Allow about 2 hours to complete this activity.

Submission:

Post the image on to your blog accompanied by a 100 word summation to your visual journal blog.

Oh great, a selfie – I HATE selfies.  With a passion.  Probably because there are so many bad selfies out there (thank you camera phone!!)

However, I am also doing a photography challenge this year that included 3 self portraits over the course of the year, so it’s not like I don’t have to  put on my big girl panties and deal with it.

However, this one is different, very different, I can put my ideas into it, personal objects, make it much more ABOUT me than a picture of me.  What a great concept.  I decide to go down this track, as it’s so much more appealing, while probably being more difficult.. but hey?? who isn’t up for a challenge at the end of trimester?? it’s not like we are busy or anything, right??

I chose to do a candle light picture, this works on so many levels, my previous life, where I started a business as a chandler and ran it for several years, my deep and abiding faith (I am a practicing pagan), my love for the moodiness of candle light and my introverted personality.

This image took quite a while to set up, arranging and lighting all the candles was the easy part, I wanted to use my 100mm macro lens, because I love the look that it gives to low light portraits, but it’s a prime, so I had to move the camera and the setup, as I couldn’t just zoom into the right focal length, boy, was that a learning curve!

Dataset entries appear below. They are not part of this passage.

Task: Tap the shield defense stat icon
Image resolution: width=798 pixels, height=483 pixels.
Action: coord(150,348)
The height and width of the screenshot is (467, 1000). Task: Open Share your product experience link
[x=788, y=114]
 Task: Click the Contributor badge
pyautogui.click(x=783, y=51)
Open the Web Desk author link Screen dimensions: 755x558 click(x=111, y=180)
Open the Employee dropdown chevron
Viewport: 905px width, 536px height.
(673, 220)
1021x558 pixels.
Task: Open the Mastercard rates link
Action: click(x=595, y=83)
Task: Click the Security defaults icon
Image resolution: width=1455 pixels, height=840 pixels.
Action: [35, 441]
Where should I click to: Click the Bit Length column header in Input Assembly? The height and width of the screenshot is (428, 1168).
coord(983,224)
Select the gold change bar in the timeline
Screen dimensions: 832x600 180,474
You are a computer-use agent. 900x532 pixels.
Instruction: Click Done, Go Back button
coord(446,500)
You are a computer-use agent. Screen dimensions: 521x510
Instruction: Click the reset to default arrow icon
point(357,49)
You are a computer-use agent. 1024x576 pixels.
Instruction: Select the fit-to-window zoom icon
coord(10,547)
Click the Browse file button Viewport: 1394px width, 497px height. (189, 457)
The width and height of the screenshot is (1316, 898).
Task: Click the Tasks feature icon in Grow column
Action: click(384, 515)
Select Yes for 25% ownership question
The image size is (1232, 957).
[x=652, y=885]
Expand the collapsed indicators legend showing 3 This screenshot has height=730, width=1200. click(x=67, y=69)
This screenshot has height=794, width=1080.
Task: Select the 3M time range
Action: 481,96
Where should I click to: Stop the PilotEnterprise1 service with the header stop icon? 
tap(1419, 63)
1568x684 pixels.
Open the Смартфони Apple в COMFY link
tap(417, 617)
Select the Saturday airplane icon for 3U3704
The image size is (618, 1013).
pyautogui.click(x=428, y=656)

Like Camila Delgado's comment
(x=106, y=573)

I couldn’t quite get the totally black background I was after, mostly because my lens is so good, it kept picking up the colour in the background curtains, so I spent a little time editing in photoshop, where I decided to also take the sharpness way down to add to the mood, these are all ideas that I have learnt about in VC, it has helped me to define how I present an image to create a feeling and mood in the viewer.

selfieweb

 

So that was that, I really REALLY enjoyed this challenge, putting a lot of the principles and theories that I had learnt about into practice for an image was great, putting them into a self portrait was a real curve ball, made me think LONG and hard.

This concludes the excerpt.